[Task instructions]
Nothing but the lines from the one with "You are a computer-use" through the end of the data should be set down, each exactly as written, and no picture should be included.

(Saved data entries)
════════
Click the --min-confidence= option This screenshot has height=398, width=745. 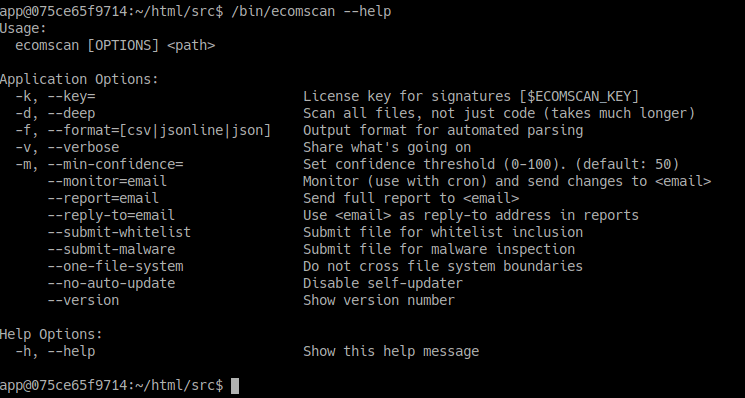click(115, 165)
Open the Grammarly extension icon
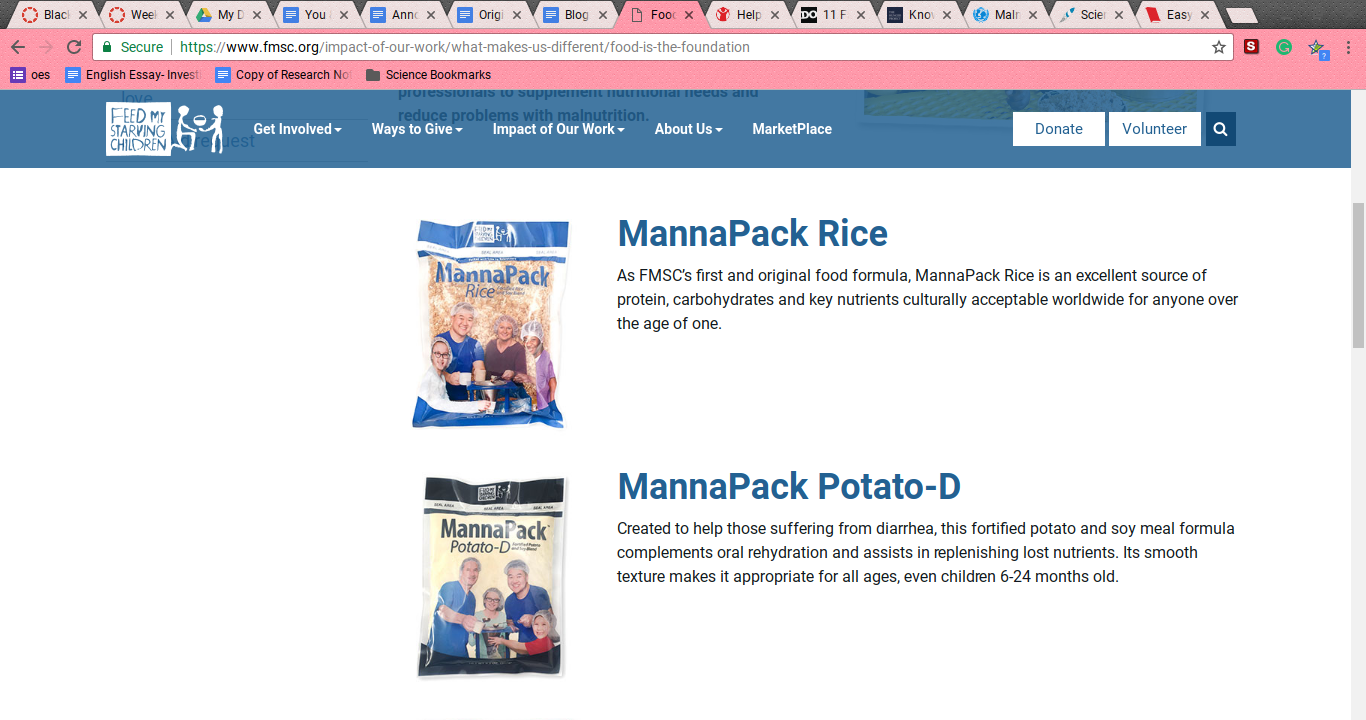The height and width of the screenshot is (720, 1366). click(1284, 47)
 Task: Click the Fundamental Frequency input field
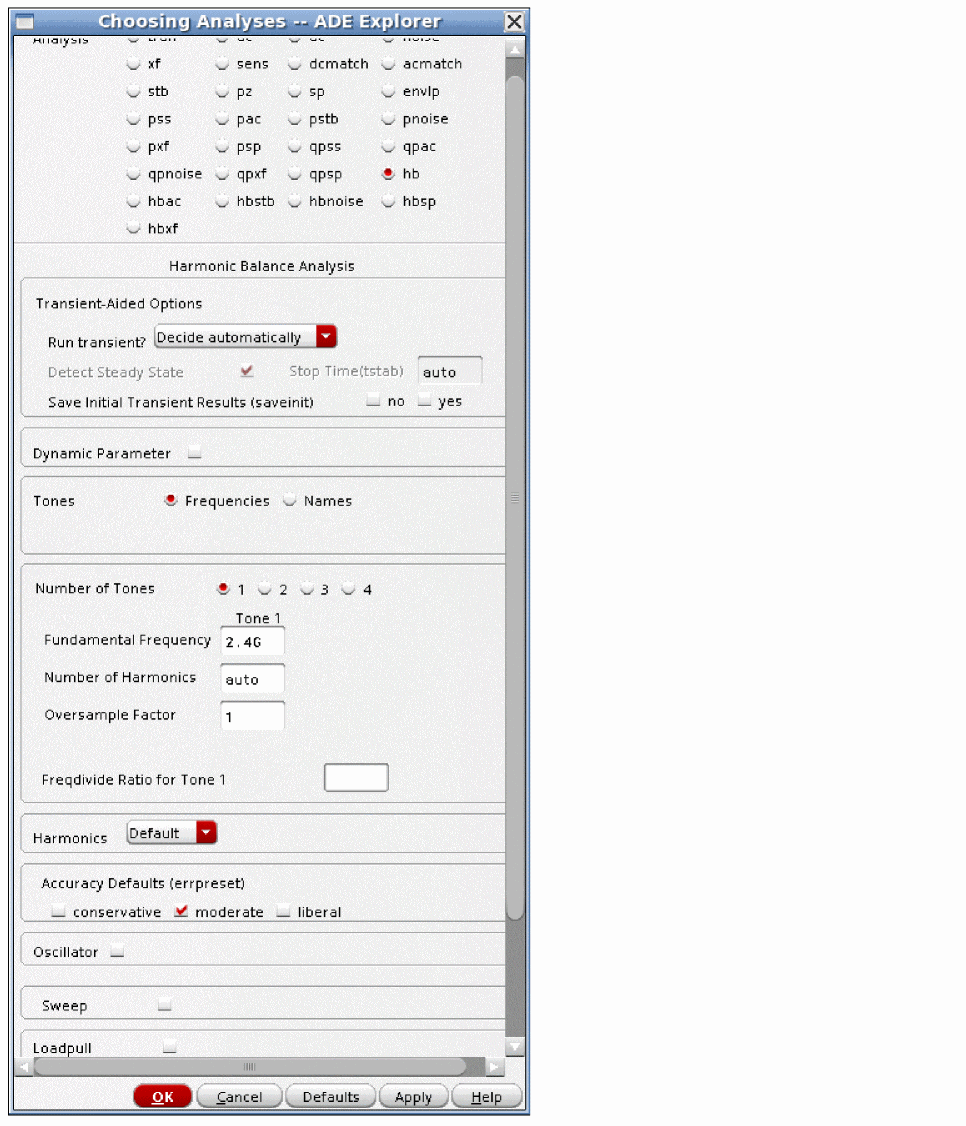point(252,642)
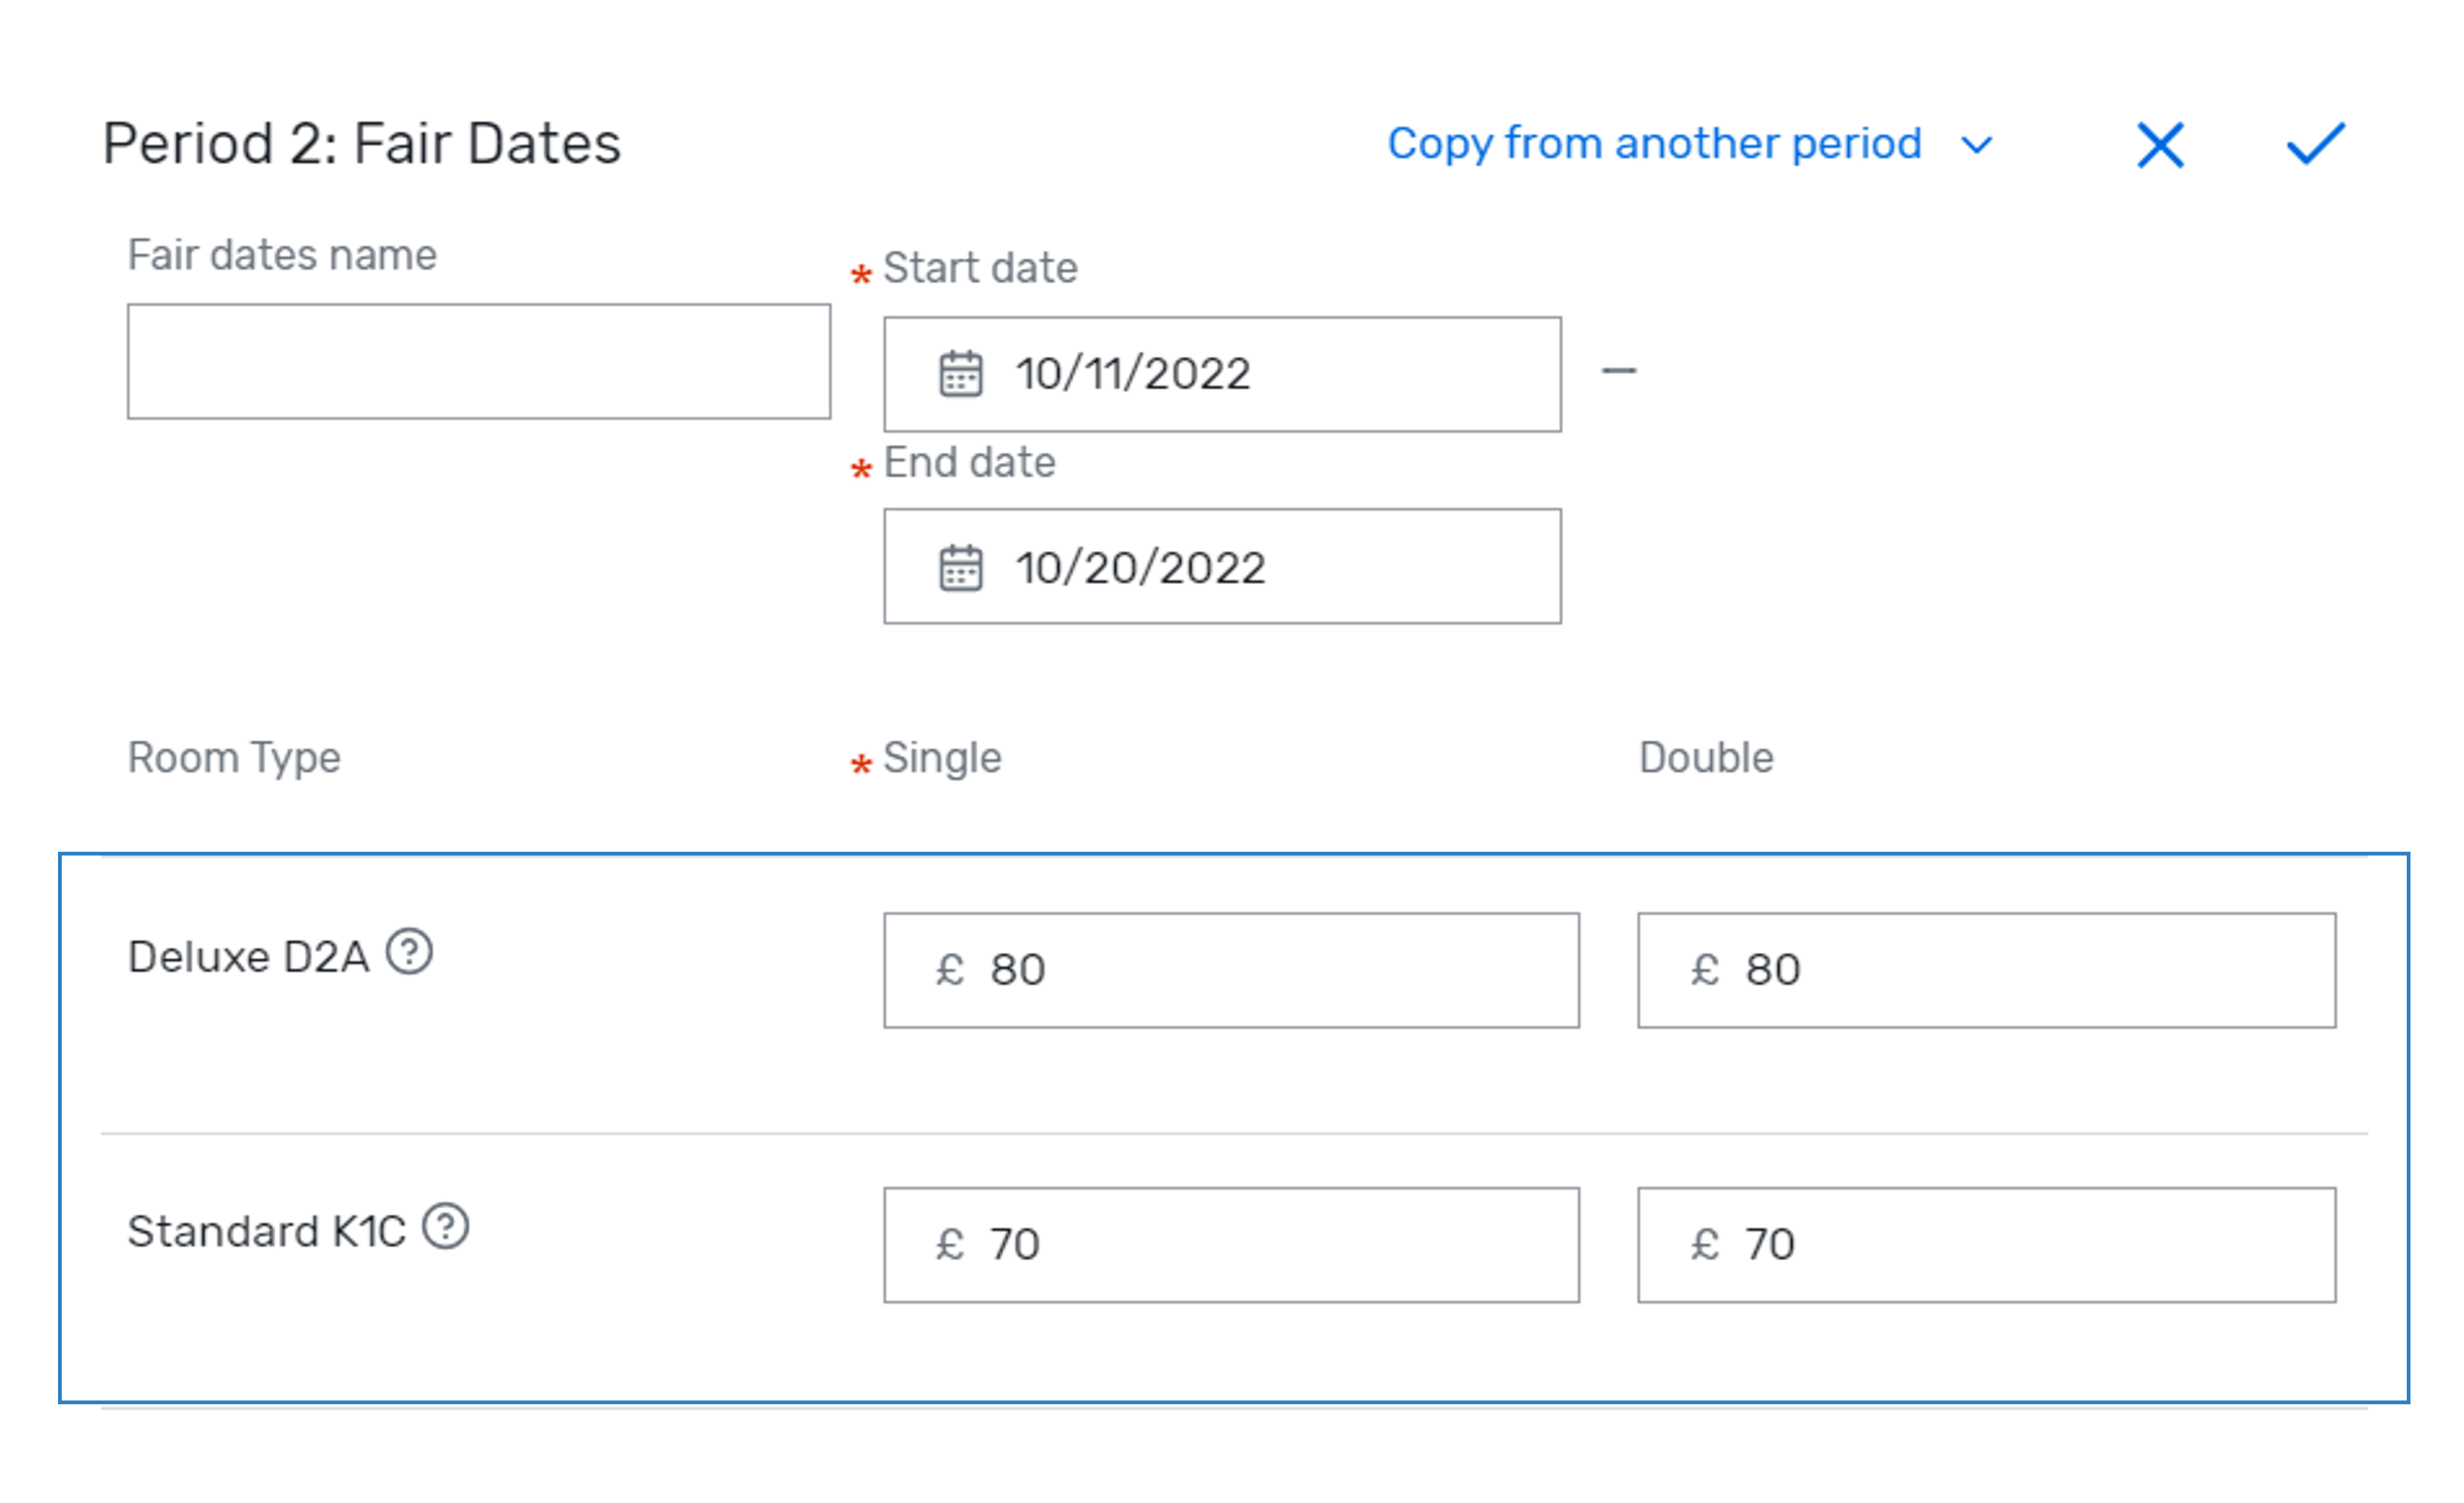
Task: Click the Double column header
Action: tap(1706, 758)
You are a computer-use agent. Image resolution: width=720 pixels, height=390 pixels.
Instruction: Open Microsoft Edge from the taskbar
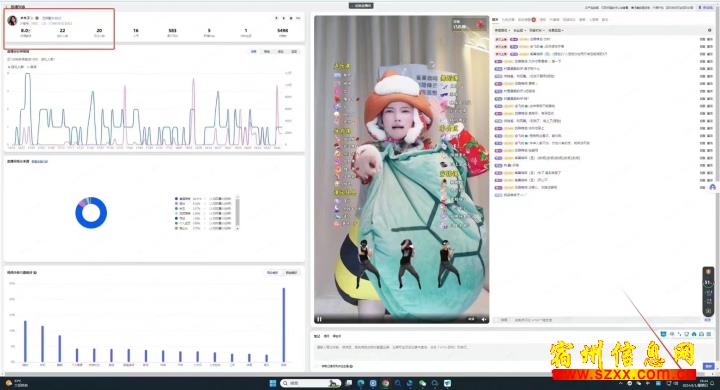(361, 383)
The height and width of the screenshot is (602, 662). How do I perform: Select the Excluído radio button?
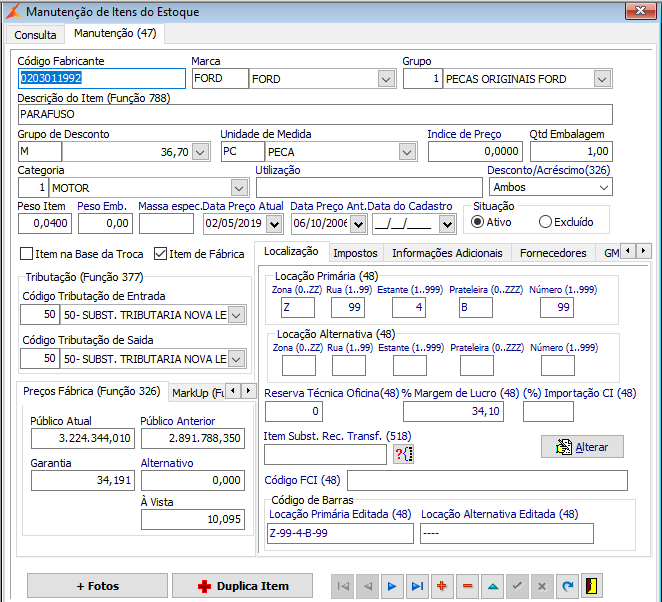click(545, 222)
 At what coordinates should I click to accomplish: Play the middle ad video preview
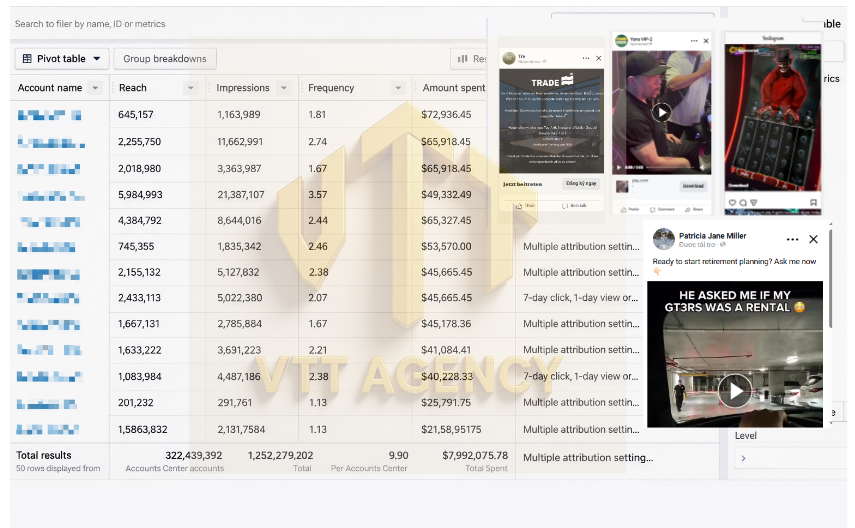(x=661, y=112)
════════
[Written solution]
You are a computer-use agent. Image resolution: width=720 pixels, height=390 pixels.
Instruction: Open Microsoft Edge from the taskbar
(361, 383)
The height and width of the screenshot is (602, 662). How do I perform: Select the Excluído radio button?
click(545, 222)
 At what coordinates should I click to accomplish: Play the middle ad video preview
(x=661, y=112)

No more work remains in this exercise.